2013年10月17日木曜日

人生に必要な知恵はすべて「コンサルタントの秘密」で学んだ ― ボールディングの逆行原理を知って人生の手痛い失敗を減らす

僕の人生にもっとも影響を与えた本を挙げろと言われれば、迷うことなく「コンサルタントの秘密」を挙げます。

これを読んでいなければ、僕はもう死んでいるかもしれない。それくらい僕にとって重要な本です。

この本は、ITコンサルタントであるワインバーグが、自身のコンサルティング経験から学んだ教訓を、寓話調に述べた本です。

コンサルタントのための教訓というよりは、人生のための教訓とでも言うべき内容です。IT業界では、この本を読んでいなければモグリというほど有名ですが、ぜひ別業界の人も読むべきでしょう。

すごく癖がある文章で、まわりくどい寓話調の記述から、真意を読み解くのは簡単なことではありません。2度3度読んでみて、ようやく意味がわかったり、実際に本書に挙げられてるようなトラブルで痛い目を見てから、ようやく重要性がわかったりする、そんな本です。

この本には多数の教訓と多数の寓話が出てきて、全体を貫くテーマはあやふやです。そのため、この本を人に紹介するときは、どのように紹介すればよいのか、いつも悩みますし、いまも悩みながら書いています。

人生には、知らなければ痛い目を見る知識というのが色々あります。卑近な例でいえば、「繁華街で客引きについていってはいけない」とか「うまい儲け話は転がっているはずがない」とか、そういう教訓は山ほどあります。

有名なところでは「能力主義の階層社会では、人間は能力の極限まで出世する。すると有能な一般社員も無能な中間管理職になる」というピーターの法則などがあるでしょう。

この本は、そういう教訓や法則のなかでも抽象的で知的なものを集めた本と言うこともできます。


そのなかでも私が最も感銘を受けて、いつも心の片隅に置いているのは「ボールディングの逆行原理」の章です。

「ものごとがそうなっているのは、そうなったからだ」という言葉は、すなわち今のような状態になっているには、それ相応の理由があるということです。

その状態がどれだけひどい、どうしようもない状態であるとしても、それはなるべくしてそうなったということです。

ひどい状況を見たときに、あなたは「こんなものは僕ならずっとうまくやれるのに!」と思うかもしれませんが、しかし、それは自惚れであり、もしあなたが責任者になったとすれば、手痛い失敗を犯して、大恥をかくことでしょう。

ひどい状況を引き起こすには、政治的理由、人間関係、顧客、予算、納期、技術的難易度、その他のわけがわからない呪いのような理由がいくらでも考えられます。

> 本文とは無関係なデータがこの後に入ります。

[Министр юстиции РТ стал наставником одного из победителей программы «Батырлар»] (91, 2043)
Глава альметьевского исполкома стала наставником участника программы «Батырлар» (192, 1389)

ひどい状況を見たときに、あなたが考えるべきことは以下の通りです。

  1. ひどい状況があるということは、ひどい状況を作り出す原因が近くにあるということであり、まずは全力で退路を確保しなければならない。
  2. ひどい状況は、前任者がアホだから作り出されたのではなく、有能な前任者が全力を尽くして善意でやった結果でも、そこまでしかできなかったと考えるべきである。
  3. いまある姿(as is)は、どんなにひどく見えるとしても、少なくとも局所最適にあるからそういう形になっているということを理解せねばならない。局所最適から一歩脱すれば、さらなる地獄のような悲惨さが待ち受けているかもしれない。
  4. 何も考えずに「私ならもっと良い仕事ができる」と言って、足を踏み込めば、確実に前任者と同じ轍を踏むことを理解すること。
  5. もし、それでもひどい状況を変えようとするのならば、「なぜそうなったのか?」を慎重に見極めて、「なにをやってはいけないのか」を見定めて、うぬぼれずに慎重に一歩ずつ改善を行うこと。
このことを知ってから、僕は「いまある姿」ということに対して畏敬の念を持つようになりました。「いまある姿」というのは、だいたいの場合はそうなるべくしてなっているのであり、簡単に変えたり、改善できたりするようなものではないのです。それを忘れれば、「いまある姿」は、あなたに対して強烈な一撃を加えるでしょう。

私は、数年ほど前に、自分のうぬぼれと迂闊さのせいで、泥沼のプロジェクトに足を突っ込み、自殺まで考えるというところまで追い詰められました。

それ以来「ボールディングの逆行原理」は常に私の心とともにあります。